友人はバカにされる生き方をしてきたおばさんではない。自分がおばさんであることのせいにして責任を放棄している人ではない。けれど、初対面の人に年齢を言ったら「行き遅れたんですねーははは」と言われてすごく嫌な思いをした、と先日も言っていた。多分質問者さんが言いたかったのはこういうケースを包含する価値体系のことじゃないかな。30代独身女性ですって言っただけでバカにされる/はじめからバイアスを持って見られることは、私の人間関係においてはないけれども、世の中には溢れていて、誰もがそれに傷つかずにいられるわけじゃないっていうこと。

私がバカにされなかったのは私の生き方によるものじゃなく、私の環境が大きな要因だったのではないか。違う環境にいたら私は、傷ついて年齢を隠したくなるようなこともあったのではないか。そういう環境を選ばないように生きたのは私自身だけれど、「私は自分の意思でこのようになりました。傷つくような環境にいる人は自分で望んだ結果でしょー」なんて言えないわ。それは言えないわ。

 

なんだかluvlifeさんの批判にしか見えない文章になっちゃっていて、それは申し訳ないなと思う。それよりも質問者さんに届けばいいなと思って書いたけど、きっとそれは無理だ。うちほんと過疎ブログだから。

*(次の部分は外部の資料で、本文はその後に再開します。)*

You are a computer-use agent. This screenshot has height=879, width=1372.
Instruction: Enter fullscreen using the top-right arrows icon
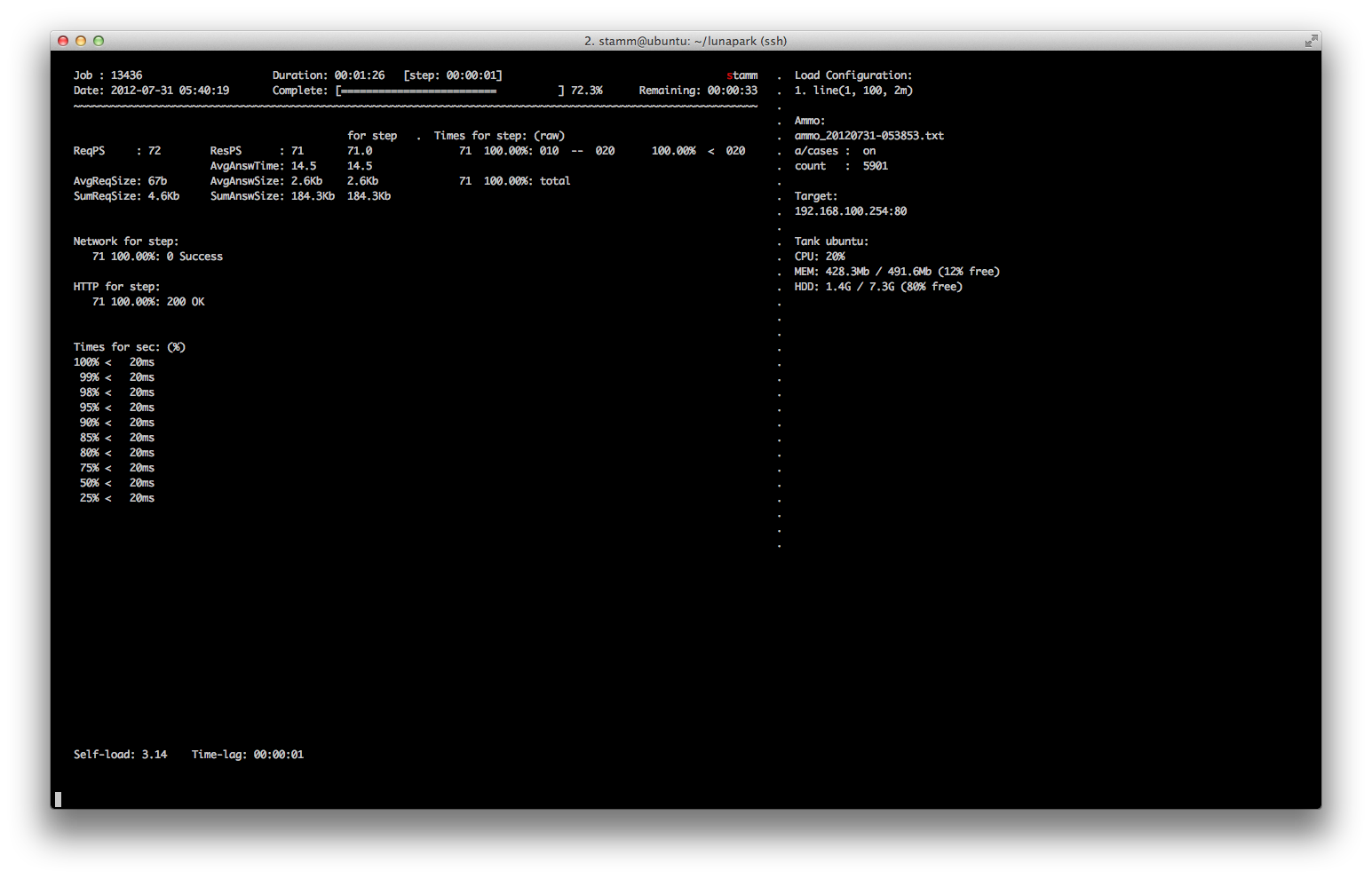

luvlifeさんが仰ることはある意味では(というか私にとっては)正しいのだけれども、質問者さんが間違っているわけではない。luvlifeさんには理解できなかっただけで、彼女は何らの基準でもあり得ないのだから。突き詰めるとこれだけを言いたかったのかもしれない。

自分が魅力的だなと思う人にバッサリ切り捨てられたら悲しくなるものだ。でも必要以上に落ち込まないでほしいなと思う。質問者さんはもう何とも思ってないかもしれないが。いやむしろ、そうであればいいなと思う。